Action en garantie des vices cachés : le juge ne peut modifier l'objet de la demande en imposant d'office une réduction du prix (Cass. com. 2002)
La Cour de cassation rappelle qu'un juge ne peut modifier d'office l'objet d'une demande en garantie des vices cachés. Saisie d'une action en résolution de vente, une cour d'appel ne peut imposer une réduction de prix, violant ainsi l'article 3 du Code de procédure civile et statuant ultra petita.
Points clés
- Le juge ne peut modifier l'objet de la demande des parties (principe dispositif).

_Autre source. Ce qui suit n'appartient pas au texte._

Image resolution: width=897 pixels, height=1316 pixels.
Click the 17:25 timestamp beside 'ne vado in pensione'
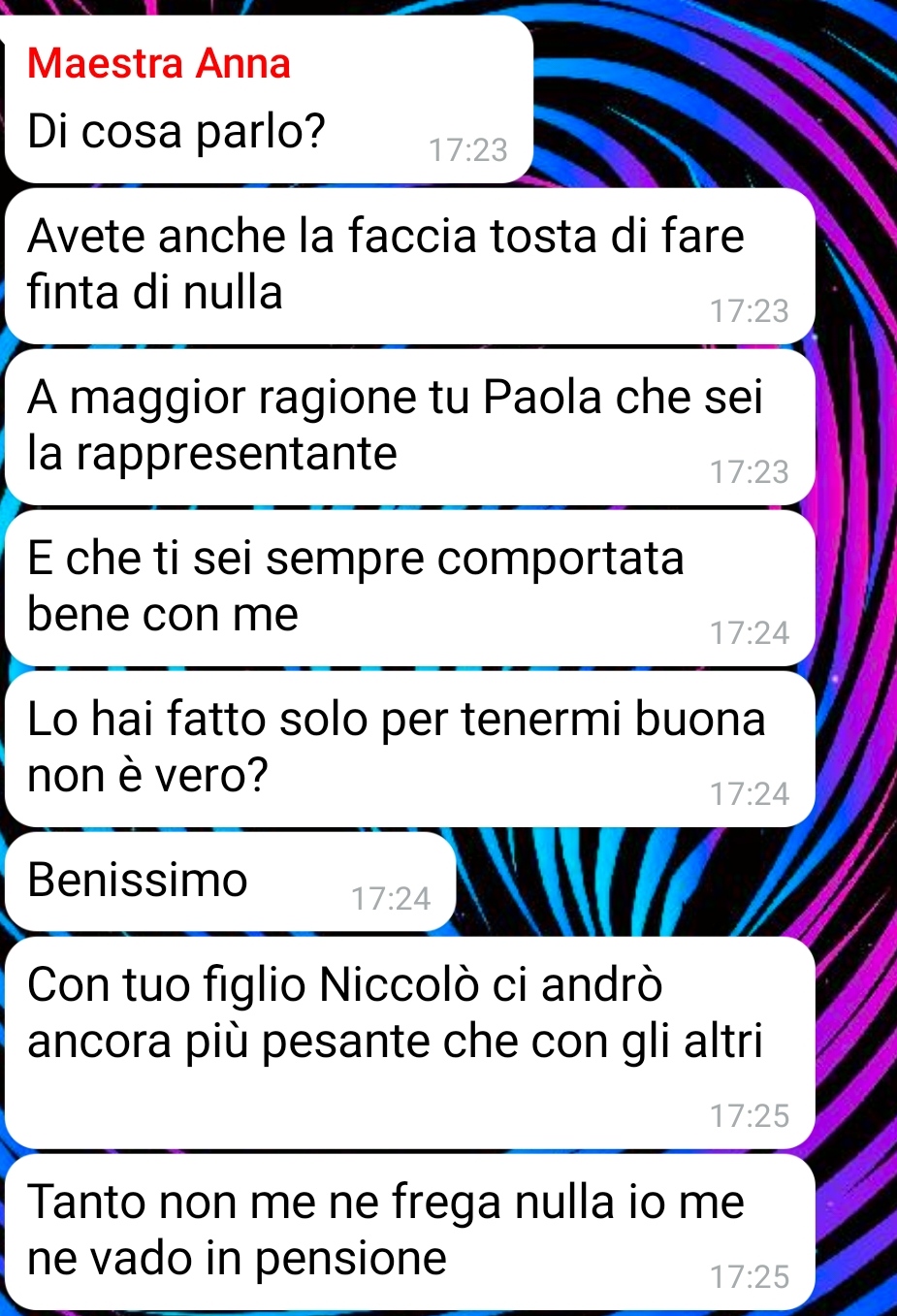tap(750, 1276)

- Distinction entre action rédhibitoire (résolution de la vente) et action estimatoire (réduction du prix) en matière de vices cachés.

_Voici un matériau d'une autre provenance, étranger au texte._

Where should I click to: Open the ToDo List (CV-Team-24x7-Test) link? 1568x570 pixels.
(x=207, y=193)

- Interdiction pour le juge de statuer ultra petita (au-delà des demandes).
- Une action ultérieure ne vaut pas renonciation au droit de recours contre une décision antérieure.
Résumé
Cet arrêt de la Cour de cassation censure une cour d'appel qui, saisie d'une action rédhibitoire (résolution de la vente) pour vice caché, a déclaré cette demande irrecevable et a d'office imposé à l'acheteur une action estimatoire (réduction du prix). La Cour Suprême rappelle que le juge ne peut statuer que sur les demandes formulées par les parties, conformément à l'article 3 du Code de procédure civile. En soulevant d'office un moyen non débattu, tel que l'usage du bien avant la découverte du vice, pour substituer une action à une autre, la cour d'appel a statué ultra petita, justifiant la cassation de son arrêt. Sur le plan procédural, la haute juridiction confirme l'intérêt à agir du demandeur au pourvoi, précisant que l'introduction ultérieure d'une nouvelle action en réduction du prix ne constitue pas un acquiescement emportant renonciation au droit de recours.
Texte
Viole l'article 3 du Code de procédure civile et modifie l'objet du litige, la cour d'appel qui, saisie d'une action en résolution de la vente (action rédhibitoire) pour vice caché, la déclare irrecevable au motif que seul le droit à une réduction du prix (action estimatoire) serait ouvert à l'acheteur. La Cour Suprême censure une telle décision en rappelant que le juge ne peut statuer que sur les demandes des parties. En soulevant d'office un moyen non débattu, en l'occurrence l'usage du bien avant la découverte du vice, pour substituer une action à une autre, la cour d'appel a statué ultra petita , justifiant ainsi la cassation de son arrêt. Sur un plan procédural, la haute juridiction confirme l'intérêt à agir du demandeur au pourvoi, jugeant que l'introduction par celui-ci d'une nouvelle action en réduction du prix, postérieurement à l'arrêt attaqué, ne constitue pas un acquiescement emportant renonciation à son droit de recours.